What you will do - Go through the listing below from its first line and repeat each line exactly, ending at the line containing "Go to the Charging" and including it.

START Supplied material

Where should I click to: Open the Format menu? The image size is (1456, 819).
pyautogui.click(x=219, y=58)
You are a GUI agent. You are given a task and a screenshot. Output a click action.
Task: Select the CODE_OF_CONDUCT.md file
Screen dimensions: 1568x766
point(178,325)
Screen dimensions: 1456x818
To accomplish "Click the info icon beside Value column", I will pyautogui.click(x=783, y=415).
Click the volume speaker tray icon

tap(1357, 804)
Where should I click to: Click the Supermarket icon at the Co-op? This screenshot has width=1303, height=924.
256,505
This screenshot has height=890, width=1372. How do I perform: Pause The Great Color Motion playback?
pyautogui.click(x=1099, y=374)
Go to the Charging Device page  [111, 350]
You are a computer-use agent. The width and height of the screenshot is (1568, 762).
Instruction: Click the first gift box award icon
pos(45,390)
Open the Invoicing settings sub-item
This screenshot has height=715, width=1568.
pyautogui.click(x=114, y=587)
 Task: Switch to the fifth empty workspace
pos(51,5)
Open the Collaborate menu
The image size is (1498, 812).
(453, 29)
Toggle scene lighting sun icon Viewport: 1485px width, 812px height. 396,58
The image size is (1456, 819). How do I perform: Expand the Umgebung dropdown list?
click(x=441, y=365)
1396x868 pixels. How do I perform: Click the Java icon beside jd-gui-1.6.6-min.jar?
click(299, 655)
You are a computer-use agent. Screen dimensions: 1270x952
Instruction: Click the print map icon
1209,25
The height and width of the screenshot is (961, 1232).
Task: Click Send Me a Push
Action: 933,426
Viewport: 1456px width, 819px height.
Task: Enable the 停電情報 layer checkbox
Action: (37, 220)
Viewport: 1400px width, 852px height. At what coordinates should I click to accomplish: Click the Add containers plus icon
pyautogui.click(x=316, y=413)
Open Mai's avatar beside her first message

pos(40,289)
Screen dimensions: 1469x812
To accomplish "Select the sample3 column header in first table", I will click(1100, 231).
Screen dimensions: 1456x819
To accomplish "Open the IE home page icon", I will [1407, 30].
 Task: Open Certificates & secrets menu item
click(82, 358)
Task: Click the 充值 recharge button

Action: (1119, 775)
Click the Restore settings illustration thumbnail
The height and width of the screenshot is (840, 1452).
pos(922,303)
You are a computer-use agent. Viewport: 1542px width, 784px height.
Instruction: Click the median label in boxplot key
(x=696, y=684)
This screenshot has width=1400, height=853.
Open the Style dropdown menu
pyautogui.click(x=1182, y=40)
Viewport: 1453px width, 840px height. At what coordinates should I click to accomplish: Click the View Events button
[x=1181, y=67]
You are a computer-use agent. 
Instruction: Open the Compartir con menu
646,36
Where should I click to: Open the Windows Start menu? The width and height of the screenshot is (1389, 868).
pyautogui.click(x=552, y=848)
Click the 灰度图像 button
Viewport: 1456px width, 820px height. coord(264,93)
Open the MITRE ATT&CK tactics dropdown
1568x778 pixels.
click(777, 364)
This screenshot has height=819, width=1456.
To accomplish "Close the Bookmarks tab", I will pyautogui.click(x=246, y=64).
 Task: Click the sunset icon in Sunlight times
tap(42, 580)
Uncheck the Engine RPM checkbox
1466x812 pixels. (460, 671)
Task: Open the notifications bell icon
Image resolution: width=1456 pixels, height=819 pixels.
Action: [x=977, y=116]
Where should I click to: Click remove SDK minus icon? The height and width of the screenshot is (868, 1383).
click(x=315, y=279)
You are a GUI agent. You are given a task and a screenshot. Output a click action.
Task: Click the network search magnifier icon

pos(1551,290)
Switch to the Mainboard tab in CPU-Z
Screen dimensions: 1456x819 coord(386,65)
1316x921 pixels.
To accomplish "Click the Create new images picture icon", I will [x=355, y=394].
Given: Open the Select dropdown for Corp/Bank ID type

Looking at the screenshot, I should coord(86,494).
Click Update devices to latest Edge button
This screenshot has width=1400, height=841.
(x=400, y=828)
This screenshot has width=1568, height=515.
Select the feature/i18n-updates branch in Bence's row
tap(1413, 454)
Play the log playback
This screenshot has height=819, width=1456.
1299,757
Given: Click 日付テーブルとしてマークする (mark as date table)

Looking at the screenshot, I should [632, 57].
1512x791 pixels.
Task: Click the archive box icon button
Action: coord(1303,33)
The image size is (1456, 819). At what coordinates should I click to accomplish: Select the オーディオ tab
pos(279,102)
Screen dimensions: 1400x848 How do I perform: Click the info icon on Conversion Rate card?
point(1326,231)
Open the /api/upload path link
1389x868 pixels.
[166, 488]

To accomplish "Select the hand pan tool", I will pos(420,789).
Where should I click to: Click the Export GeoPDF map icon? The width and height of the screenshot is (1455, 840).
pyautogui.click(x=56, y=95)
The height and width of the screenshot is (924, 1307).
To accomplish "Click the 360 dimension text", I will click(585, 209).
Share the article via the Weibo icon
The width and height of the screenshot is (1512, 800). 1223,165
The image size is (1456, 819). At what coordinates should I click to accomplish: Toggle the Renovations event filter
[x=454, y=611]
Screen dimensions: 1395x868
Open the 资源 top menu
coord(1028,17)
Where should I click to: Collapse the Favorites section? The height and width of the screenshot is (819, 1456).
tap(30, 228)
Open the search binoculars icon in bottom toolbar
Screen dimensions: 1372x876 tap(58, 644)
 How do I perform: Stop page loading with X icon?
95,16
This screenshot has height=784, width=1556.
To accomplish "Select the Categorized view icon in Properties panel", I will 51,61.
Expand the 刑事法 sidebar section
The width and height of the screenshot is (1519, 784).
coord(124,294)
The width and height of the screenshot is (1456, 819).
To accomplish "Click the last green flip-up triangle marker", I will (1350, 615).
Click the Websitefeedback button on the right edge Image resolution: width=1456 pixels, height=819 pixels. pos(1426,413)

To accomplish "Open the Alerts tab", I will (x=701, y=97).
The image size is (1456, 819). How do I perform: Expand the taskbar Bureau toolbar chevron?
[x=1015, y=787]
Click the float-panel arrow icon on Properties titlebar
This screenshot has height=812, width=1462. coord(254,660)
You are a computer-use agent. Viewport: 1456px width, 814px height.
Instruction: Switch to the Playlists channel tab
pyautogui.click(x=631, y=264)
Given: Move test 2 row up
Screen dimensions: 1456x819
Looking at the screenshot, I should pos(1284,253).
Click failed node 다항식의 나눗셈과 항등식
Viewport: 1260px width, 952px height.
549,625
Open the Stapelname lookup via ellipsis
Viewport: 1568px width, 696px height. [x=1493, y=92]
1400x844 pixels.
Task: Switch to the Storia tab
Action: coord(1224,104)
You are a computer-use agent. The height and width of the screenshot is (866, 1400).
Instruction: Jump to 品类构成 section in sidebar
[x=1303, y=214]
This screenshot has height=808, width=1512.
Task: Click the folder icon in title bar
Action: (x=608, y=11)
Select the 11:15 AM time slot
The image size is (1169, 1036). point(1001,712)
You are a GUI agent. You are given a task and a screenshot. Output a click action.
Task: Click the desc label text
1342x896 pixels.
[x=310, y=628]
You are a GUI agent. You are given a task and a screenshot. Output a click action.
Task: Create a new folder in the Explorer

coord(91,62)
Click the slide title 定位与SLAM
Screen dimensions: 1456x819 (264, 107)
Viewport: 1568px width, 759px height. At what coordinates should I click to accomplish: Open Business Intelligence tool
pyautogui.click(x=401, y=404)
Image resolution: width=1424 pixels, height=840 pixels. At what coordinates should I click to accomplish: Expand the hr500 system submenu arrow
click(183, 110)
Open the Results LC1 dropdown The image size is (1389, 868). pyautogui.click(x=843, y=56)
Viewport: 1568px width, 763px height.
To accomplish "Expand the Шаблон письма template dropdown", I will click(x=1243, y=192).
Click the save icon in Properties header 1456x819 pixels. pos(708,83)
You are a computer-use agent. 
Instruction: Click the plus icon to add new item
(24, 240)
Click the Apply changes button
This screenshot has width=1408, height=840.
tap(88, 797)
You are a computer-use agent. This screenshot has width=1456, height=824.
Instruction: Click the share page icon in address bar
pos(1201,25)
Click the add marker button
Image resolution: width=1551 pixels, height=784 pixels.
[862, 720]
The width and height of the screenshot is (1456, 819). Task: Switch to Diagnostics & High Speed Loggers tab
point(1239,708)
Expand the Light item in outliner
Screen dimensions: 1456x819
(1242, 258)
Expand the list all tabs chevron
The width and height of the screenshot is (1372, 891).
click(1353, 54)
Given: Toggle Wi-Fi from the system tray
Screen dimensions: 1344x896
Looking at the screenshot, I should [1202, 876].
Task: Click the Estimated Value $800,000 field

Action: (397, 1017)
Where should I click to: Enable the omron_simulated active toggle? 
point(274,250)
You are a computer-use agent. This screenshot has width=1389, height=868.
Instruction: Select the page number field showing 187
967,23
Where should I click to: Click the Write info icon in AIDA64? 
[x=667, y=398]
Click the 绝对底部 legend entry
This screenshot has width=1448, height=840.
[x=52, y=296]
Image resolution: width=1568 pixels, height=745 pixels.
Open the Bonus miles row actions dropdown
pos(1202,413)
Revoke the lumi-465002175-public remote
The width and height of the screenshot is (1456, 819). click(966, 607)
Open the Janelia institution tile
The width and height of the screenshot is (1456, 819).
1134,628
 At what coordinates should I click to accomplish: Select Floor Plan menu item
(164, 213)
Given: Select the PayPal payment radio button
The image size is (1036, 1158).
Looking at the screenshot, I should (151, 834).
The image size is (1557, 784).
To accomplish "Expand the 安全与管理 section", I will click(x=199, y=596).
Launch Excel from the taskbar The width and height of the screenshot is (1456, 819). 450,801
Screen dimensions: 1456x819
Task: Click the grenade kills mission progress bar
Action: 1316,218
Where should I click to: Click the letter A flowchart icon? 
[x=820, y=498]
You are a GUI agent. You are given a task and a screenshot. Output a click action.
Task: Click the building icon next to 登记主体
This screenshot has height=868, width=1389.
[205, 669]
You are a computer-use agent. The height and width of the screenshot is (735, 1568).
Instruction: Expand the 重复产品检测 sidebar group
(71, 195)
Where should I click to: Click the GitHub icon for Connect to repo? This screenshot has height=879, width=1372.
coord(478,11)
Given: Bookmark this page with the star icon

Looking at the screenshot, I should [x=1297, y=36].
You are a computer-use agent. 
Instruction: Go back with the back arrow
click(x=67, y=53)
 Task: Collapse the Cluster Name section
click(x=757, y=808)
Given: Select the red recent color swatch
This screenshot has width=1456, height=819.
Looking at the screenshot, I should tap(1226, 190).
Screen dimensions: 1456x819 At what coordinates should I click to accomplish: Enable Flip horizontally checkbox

END Supplied material

Task response -
Where should I click to: Open the Format menu? The image size is (1456, 819).
pyautogui.click(x=219, y=58)
You are a GUI agent. You are given a task and a screenshot. Output a click action.
Task: Select the CODE_OF_CONDUCT.md file
Screen dimensions: 1568x766
point(178,325)
Screen dimensions: 1456x818
To accomplish "Click the info icon beside Value column", I will pyautogui.click(x=783, y=415).
Click the volume speaker tray icon

tap(1357, 804)
Where should I click to: Click the Supermarket icon at the Co-op? This screenshot has width=1303, height=924.
256,505
This screenshot has height=890, width=1372. How do I perform: Pause The Great Color Motion playback?
pyautogui.click(x=1099, y=374)
Go to the Charging Device page  [111, 350]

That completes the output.